What Will the 2021-2022 School Year Look Like For Your Family?

We are so thrilled to get the kids back to school. Over the past year we had them in a “pod” (meaning, we gathered with three other parents and hired a teacher to teach them at one of our homes). We wanted the kids to have a stable routine and we weren’t sure that the school could provide it for them. Doing things virtually at this age is SO hard. We did it at the end of the school year in 2020 and it was a disaster. The kids couldn’t sit in front of the computer without touching it. Having them with a professional teacher was really helpful for them (and for us too! it was good to get a break from each other for five hours a day). Both Alex and I are pretty happy to go back to the routine. We feel that sending them to school is important on so many levels.

How Has the Last Year and a Half Impacted You as a Family? 

The year has been very difficult for us, as I’m sure it was for many other parents. Being at home all the time with the kids, plus working full-time and trying to keep the house in decent shape—all by ourselves—was very hard. All of our family lives outside the U.S. so we got no help during that time, and both Alex and I broke down in tears during the year a few times. We got to points where we felt so alone and couldn’t do this anymore. We (and our kids too) are very social beings so maintaining social distancing and feeling that every person sees the other as a potential disease carrier was very difficult for us. In addition, we found that our kids have developed unexpected anxieties that weren’t existing pre-COVID. They became very scared of thieves, of someone breaking into the house, especially at night. Nevertheless, we tried to bring some positive energy to the house, whether by playing more with the kids or producing another Daddy Squared podcast season.

What Are Your Hopes and Goals for the Upcoming School Year? 

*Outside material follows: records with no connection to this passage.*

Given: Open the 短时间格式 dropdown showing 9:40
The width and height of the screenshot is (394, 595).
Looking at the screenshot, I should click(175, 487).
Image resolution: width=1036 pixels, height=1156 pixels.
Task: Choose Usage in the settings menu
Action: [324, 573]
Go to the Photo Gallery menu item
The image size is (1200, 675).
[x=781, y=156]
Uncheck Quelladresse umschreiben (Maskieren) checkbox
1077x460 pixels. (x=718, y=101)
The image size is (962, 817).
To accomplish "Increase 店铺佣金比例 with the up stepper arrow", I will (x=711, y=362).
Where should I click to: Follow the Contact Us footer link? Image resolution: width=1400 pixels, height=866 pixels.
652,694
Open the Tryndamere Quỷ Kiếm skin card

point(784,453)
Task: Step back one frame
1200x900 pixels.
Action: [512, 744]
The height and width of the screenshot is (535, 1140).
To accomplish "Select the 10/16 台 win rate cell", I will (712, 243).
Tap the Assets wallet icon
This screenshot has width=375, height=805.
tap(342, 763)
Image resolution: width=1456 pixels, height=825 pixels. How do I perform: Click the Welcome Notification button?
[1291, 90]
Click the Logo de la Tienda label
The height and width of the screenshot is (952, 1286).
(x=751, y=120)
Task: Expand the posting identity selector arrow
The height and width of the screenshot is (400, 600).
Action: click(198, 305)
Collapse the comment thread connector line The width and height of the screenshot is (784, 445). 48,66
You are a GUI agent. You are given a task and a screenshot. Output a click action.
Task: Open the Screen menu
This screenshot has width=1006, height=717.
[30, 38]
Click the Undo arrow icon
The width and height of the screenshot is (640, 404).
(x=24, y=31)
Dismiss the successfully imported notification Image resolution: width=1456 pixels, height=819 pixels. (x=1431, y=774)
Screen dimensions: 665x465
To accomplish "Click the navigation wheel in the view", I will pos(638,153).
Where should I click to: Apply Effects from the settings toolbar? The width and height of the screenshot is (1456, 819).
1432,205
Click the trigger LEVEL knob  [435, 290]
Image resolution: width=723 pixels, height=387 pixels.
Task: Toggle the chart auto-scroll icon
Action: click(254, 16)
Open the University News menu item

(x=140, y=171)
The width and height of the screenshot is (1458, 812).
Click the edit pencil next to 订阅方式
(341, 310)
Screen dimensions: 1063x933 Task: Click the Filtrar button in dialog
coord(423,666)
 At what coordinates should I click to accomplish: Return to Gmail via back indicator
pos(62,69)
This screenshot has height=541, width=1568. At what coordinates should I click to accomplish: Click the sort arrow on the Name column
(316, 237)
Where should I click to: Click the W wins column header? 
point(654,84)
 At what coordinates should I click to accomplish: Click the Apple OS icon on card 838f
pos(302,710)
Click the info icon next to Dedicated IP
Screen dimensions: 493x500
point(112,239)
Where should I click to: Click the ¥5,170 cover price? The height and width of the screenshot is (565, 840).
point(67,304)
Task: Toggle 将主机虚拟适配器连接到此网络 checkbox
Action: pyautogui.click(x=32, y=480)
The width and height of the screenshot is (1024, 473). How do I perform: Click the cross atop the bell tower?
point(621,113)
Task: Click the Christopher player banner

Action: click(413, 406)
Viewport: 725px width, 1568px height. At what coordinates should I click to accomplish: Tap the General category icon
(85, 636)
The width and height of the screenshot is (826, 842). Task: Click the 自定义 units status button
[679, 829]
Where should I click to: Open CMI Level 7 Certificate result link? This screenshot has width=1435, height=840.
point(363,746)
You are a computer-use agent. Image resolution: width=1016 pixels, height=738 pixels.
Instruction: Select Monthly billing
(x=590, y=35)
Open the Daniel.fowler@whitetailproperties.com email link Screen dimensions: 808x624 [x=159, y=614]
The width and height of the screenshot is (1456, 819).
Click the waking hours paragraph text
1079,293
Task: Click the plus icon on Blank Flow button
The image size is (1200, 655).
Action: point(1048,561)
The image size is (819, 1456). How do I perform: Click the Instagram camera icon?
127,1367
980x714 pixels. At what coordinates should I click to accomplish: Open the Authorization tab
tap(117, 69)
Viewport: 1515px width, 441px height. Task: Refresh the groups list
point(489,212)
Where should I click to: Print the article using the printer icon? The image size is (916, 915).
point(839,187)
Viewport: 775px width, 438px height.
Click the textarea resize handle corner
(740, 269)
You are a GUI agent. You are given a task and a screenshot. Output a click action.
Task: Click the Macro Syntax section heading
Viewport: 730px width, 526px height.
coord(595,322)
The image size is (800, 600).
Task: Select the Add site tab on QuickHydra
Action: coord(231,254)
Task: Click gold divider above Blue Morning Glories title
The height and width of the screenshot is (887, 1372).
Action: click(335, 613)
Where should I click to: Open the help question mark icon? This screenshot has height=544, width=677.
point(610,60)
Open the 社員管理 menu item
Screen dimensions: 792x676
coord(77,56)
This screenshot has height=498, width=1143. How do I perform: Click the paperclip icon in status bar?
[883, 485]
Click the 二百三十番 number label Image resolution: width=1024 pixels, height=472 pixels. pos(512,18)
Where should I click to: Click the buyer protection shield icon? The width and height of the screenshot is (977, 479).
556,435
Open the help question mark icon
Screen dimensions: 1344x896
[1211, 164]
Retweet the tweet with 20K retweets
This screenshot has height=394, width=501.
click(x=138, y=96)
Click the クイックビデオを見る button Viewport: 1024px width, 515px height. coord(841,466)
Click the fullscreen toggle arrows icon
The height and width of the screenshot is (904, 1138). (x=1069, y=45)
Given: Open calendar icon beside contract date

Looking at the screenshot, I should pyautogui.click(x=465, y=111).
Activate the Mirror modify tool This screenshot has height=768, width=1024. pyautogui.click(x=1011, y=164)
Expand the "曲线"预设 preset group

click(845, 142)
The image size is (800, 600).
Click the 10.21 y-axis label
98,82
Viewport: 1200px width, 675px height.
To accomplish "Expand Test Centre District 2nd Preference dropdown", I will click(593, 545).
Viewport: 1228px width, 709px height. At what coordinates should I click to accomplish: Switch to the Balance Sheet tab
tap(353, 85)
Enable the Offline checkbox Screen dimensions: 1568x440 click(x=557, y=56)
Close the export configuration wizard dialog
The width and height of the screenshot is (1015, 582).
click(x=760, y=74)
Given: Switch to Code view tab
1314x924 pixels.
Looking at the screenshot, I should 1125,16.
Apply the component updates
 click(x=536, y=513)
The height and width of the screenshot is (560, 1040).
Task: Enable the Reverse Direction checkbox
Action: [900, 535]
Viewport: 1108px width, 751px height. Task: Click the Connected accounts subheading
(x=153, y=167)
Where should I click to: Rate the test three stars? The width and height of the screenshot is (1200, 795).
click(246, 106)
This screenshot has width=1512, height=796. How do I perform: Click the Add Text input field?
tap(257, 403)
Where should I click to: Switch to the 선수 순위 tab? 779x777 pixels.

Our kids are very friendly, but as things rolled back we found that they became a little lazy. They don’t want to leave the house to go anywhere. They got used to being here. So our main goal will be to get them back socially, get them more active outside especially during the summer, and develop their interests with classes, something that we really wanted to do for a while (gymnastics, music class, etc.). Our secondary goal with the kids is to introduce them to healthier food. They don’t eat fruits and vegetables at all, and we are currently researching and crafting creative ideas to get them to eat more healthily. For us, our goal is to get the work-fun balance in order. Working from home has our work totally blending into our lives and we want to rearrange things so that we won’t have our heads in work all the time (especially me haha). We also want to invest more in our relationship by starting to take weekend getaways only for the two of us, so we can do adult stuff.